Esse tipo de ação, a de usar o futebol para se promover ou se tornar popular não é novo. Sobre isso, o cientista político, escritor e comentarista, Sérgio Abranches escreveu: “Esse assédio da política não é privilégio do futebol. As Olimpíadas sempre foram a predileção da diplomacia do esporte. Exatamente porque a variedade de modalidades dá chance a quase todos os países a sair delas com uma medalha, mas assegura a supremacia das grandes potências esportivas, que investem nos esportes olímpicos como em armas ou nas sua vocações produtivas. Durante a Guerra Fria, Estados Unidos e URSS disputavam medalhas com o mesmo empenho que competiam por ogivas nucleares ou foguetes espaciais. China e Cuba buscavam o destaque olímpico para mostrar as vantagens de suas vias socialistas para o desenvolvimento. A Europa atirava-se na competição, para defender a supremacia de suas metades “Ocidental” e “Oriental”.

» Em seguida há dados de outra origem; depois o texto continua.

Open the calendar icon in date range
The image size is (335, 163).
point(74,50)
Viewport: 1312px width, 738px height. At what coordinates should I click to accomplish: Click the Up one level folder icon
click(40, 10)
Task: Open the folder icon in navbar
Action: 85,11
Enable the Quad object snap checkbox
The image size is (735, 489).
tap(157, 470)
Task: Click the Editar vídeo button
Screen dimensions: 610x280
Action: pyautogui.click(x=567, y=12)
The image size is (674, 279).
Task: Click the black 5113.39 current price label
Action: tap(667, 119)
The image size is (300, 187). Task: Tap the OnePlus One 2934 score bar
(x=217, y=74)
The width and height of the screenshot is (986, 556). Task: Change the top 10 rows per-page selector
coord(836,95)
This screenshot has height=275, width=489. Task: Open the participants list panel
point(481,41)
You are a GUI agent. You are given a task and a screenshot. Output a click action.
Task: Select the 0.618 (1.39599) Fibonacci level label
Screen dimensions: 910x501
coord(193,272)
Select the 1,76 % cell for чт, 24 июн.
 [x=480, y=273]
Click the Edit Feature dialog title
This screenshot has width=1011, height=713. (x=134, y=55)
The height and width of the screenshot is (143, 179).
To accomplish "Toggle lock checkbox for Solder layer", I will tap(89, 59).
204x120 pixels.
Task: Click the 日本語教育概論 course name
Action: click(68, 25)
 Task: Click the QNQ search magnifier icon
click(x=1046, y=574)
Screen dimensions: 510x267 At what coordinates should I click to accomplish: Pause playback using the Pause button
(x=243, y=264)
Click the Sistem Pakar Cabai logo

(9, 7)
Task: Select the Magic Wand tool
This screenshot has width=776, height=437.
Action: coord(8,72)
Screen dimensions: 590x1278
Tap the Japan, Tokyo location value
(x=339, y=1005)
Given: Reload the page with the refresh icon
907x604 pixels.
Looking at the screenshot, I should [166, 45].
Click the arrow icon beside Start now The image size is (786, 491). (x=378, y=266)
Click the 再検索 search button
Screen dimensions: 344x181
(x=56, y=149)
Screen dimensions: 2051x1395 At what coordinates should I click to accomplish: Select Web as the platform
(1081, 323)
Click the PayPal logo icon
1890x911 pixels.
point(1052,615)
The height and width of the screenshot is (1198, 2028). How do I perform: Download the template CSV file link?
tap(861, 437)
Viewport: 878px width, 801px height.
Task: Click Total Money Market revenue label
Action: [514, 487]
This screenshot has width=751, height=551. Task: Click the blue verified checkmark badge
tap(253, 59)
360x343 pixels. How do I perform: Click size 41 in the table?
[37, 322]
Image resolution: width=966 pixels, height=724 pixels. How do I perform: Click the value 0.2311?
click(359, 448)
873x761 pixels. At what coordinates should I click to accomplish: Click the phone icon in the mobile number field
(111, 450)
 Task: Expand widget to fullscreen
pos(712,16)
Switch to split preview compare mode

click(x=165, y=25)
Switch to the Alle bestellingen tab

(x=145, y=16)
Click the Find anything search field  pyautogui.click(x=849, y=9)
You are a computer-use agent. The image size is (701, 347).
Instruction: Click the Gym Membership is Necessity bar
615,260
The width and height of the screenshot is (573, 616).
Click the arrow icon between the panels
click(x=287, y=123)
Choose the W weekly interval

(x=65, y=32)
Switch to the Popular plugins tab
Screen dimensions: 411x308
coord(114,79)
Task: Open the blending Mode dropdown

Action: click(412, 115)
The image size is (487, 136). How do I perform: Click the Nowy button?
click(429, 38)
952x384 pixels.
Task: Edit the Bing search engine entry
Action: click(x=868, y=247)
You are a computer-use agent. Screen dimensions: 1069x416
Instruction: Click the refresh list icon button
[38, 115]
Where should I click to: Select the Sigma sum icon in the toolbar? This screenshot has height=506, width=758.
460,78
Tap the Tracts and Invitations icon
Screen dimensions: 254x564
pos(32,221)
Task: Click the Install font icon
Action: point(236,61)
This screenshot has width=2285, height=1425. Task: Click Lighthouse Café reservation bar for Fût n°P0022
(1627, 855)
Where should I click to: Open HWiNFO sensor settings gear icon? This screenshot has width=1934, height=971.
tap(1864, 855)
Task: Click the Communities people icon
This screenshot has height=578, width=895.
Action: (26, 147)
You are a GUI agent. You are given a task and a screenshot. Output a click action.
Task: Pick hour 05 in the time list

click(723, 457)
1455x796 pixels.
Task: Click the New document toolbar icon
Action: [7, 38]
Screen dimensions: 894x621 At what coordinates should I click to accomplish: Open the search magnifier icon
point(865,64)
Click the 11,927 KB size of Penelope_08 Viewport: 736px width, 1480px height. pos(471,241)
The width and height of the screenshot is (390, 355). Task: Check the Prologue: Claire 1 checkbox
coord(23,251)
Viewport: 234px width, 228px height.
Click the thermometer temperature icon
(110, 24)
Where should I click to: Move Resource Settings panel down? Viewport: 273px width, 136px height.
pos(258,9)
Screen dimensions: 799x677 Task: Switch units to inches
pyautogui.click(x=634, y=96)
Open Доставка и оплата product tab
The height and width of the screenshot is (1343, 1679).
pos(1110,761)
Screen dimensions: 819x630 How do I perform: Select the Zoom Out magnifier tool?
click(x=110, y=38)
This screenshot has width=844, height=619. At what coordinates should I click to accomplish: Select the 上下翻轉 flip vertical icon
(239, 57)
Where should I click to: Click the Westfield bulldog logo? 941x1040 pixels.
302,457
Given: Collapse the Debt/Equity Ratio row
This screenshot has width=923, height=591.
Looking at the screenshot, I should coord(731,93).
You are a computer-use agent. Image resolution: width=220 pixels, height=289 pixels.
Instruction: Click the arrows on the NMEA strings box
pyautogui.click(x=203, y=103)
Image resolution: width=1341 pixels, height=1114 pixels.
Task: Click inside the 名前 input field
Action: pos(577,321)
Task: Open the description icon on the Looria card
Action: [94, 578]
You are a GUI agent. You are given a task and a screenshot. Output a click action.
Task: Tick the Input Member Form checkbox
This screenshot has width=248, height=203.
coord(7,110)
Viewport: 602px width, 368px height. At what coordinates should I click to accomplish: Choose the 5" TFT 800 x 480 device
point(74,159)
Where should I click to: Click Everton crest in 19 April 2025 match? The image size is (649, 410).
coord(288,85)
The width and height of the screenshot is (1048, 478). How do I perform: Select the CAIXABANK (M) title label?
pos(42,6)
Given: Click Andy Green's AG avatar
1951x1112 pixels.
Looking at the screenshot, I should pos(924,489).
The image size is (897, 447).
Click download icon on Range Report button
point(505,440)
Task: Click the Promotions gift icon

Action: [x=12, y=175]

No caso do Brasil, jingle como ” Noventa milhões em ação, Pra frente Brasil
Do meu coração…” – marcou o tricampeonato da Seleção Brasileira, em 1970, na ditadura militar. No entanto, o jingle fez sucesso gigante e acabou atraindo a atenção do presidente Emílio Médici. A música virou propaganda do regime militar e o presidente aproveitou-se da euforia nacional para investir pesadamente em campanhas publicitárias patrióticas. Após o tricampeonato em 70, frases de caráter nacionalista e xenófobo inundaram as mídias brasileiras, como ninguém mais segura este país e Brasil, ame-o ou deixe-o.
O jornalista esportivo, Robert Born, afirma: “A ditadura realmente foi o prato cheio para os governantes utilizarem do futebol para melhorar a opinião pública sobre os políticos. Não que até hoje isso não seja usado. E foi justamente durante a ditadura que inúmeras figuras futebolísticas foram publicamente contra o regime. João Saldanha, que montou o time da Copa de 1970, foi demitido sem muitas explicações após dizer que presidente Médici não deveria se meter na escalação de quem vai pra Copa”.
E Sócrates, ídolo do Corinthians, acabou por tornar-se um ídolo do país inteiro quando houve o movimento das Diretas Já, que, em 1984, chamou atenção para o movimento que buscava as eleições diretas para a presidência, ou seja, querendo o fim da ditadura militar. O próprio ex-presidente Lula, se utilizou do esporte, quando vinculou a sua imagem às conquistas para o Brasil em ser sede da Copa do Mundo e Olimpíada. Além disso, o petista sempre esteve ao lado do Corinthians, quando o time paulista ganhava quase tudo que disputava. O atual presidente Jair Bolsonaro, tornou figura cativa em estádios, pois a exemplo de outros, tem utilizado o futebol como trampolim de popularidade desde que se elegeu.
A recusa de Gabriel Barbosa em aceitar a referência feita por Witzel é só mais um capítulo nesta relação entre política e esporte, em especial o futebol. O seu terceiro gol foi uma obra prima, não sendo o mais importante (na questão do futebol, resultado, título), mas foi o mais emblemático, sob o ponto de vista político e a relação do futebol com o poder.